* **Task statement**
From the first line to the last, please write out the data exactly.

* **Source material**
Start of Block

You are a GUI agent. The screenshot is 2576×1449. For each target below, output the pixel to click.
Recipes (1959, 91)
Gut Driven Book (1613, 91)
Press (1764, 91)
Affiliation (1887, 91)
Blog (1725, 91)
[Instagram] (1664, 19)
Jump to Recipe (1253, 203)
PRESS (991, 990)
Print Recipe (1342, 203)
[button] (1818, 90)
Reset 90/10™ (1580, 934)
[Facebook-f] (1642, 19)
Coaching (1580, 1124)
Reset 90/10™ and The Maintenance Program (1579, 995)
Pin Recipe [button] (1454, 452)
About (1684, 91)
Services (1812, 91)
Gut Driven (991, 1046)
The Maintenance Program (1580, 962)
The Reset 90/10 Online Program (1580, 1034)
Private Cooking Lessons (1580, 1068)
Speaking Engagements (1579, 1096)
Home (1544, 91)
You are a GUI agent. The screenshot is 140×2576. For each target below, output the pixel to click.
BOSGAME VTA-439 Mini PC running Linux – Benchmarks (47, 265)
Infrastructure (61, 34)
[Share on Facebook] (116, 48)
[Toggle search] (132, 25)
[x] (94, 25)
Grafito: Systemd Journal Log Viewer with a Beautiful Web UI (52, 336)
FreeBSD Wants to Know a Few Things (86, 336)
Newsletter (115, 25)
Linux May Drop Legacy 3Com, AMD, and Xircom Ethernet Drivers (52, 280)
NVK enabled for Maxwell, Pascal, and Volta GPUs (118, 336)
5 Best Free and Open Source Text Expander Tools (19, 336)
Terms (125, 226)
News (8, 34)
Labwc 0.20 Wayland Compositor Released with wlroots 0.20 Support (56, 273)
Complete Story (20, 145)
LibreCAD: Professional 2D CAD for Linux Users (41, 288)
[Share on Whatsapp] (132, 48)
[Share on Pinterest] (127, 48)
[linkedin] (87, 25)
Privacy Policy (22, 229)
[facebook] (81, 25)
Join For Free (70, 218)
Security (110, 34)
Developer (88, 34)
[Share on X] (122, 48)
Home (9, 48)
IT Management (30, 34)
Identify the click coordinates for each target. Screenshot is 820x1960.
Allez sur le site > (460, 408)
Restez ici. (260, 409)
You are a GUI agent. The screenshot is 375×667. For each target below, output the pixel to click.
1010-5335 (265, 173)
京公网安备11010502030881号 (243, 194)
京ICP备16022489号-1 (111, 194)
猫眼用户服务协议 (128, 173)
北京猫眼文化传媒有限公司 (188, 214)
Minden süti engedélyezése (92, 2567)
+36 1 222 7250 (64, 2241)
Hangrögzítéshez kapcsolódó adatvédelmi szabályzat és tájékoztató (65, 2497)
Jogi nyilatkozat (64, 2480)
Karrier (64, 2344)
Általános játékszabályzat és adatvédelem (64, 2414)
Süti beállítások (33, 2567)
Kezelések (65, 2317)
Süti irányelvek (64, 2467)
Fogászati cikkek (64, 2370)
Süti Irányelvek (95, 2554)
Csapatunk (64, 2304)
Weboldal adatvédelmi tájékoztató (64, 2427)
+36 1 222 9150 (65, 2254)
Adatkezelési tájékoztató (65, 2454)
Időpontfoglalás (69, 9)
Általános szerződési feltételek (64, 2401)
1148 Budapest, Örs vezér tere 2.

End of Block

* **Result for this task**
You are a GUI agent. The screenshot is 2576×1449. For each target below, output the pixel to click.
Recipes (1959, 91)
Gut Driven Book (1613, 91)
Press (1764, 91)
Affiliation (1887, 91)
Blog (1725, 91)
[Instagram] (1664, 19)
Jump to Recipe (1253, 203)
PRESS (991, 990)
Print Recipe (1342, 203)
[button] (1818, 90)
Reset 90/10™ (1580, 934)
[Facebook-f] (1642, 19)
Coaching (1580, 1124)
Reset 90/10™ and The Maintenance Program (1579, 995)
Pin Recipe [button] (1454, 452)
About (1684, 91)
Services (1812, 91)
Gut Driven (991, 1046)
The Maintenance Program (1580, 962)
The Reset 90/10 Online Program (1580, 1034)
Private Cooking Lessons (1580, 1068)
Speaking Engagements (1579, 1096)
Home (1544, 91)
You are a GUI agent. The screenshot is 140×2576. For each target below, output the pixel to click.
BOSGAME VTA-439 Mini PC running Linux – Benchmarks (47, 265)
Infrastructure (61, 34)
[Share on Facebook] (116, 48)
[Toggle search] (132, 25)
[x] (94, 25)
Grafito: Systemd Journal Log Viewer with a Beautiful Web UI (52, 336)
FreeBSD Wants to Know a Few Things (86, 336)
Newsletter (115, 25)
Linux May Drop Legacy 3Com, AMD, and Xircom Ethernet Drivers (52, 280)
NVK enabled for Maxwell, Pascal, and Volta GPUs (118, 336)
5 Best Free and Open Source Text Expander Tools (19, 336)
Terms (125, 226)
News (8, 34)
Labwc 0.20 Wayland Compositor Released with wlroots 0.20 Support (56, 273)
Complete Story (20, 145)
LibreCAD: Professional 2D CAD for Linux Users (41, 288)
[Share on Whatsapp] (132, 48)
[Share on Pinterest] (127, 48)
[linkedin] (87, 25)
Privacy Policy (22, 229)
[facebook] (81, 25)
Join For Free (70, 218)
Security (110, 34)
Developer (88, 34)
[Share on X] (122, 48)
Home (9, 48)
IT Management (30, 34)
Identify the click coordinates for each target. Screenshot is 820x1960.
Allez sur le site > (460, 408)
Restez ici. (260, 409)
You are a GUI agent. The screenshot is 375×667. For each target below, output the pixel to click.
1010-5335 (265, 173)
京公网安备11010502030881号 (243, 194)
京ICP备16022489号-1 (111, 194)
猫眼用户服务协议 (128, 173)
北京猫眼文化传媒有限公司 (188, 214)
Minden süti engedélyezése (92, 2567)
+36 1 222 7250 (64, 2241)
Hangrögzítéshez kapcsolódó adatvédelmi szabályzat és tájékoztató (65, 2497)
Jogi nyilatkozat (64, 2480)
Karrier (64, 2344)
Általános játékszabályzat és adatvédelem (64, 2414)
Süti beállítások (33, 2567)
Kezelések (65, 2317)
Süti irányelvek (64, 2467)
Fogászati cikkek (64, 2370)
Süti Irányelvek (95, 2554)
Csapatunk (64, 2304)
Weboldal adatvédelmi tájékoztató (64, 2427)
+36 1 222 9150 (65, 2254)
Adatkezelési tájékoztató (65, 2454)
Időpontfoglalás (69, 9)
Általános szerződési feltételek (64, 2401)
1148 Budapest, Örs vezér tere 2.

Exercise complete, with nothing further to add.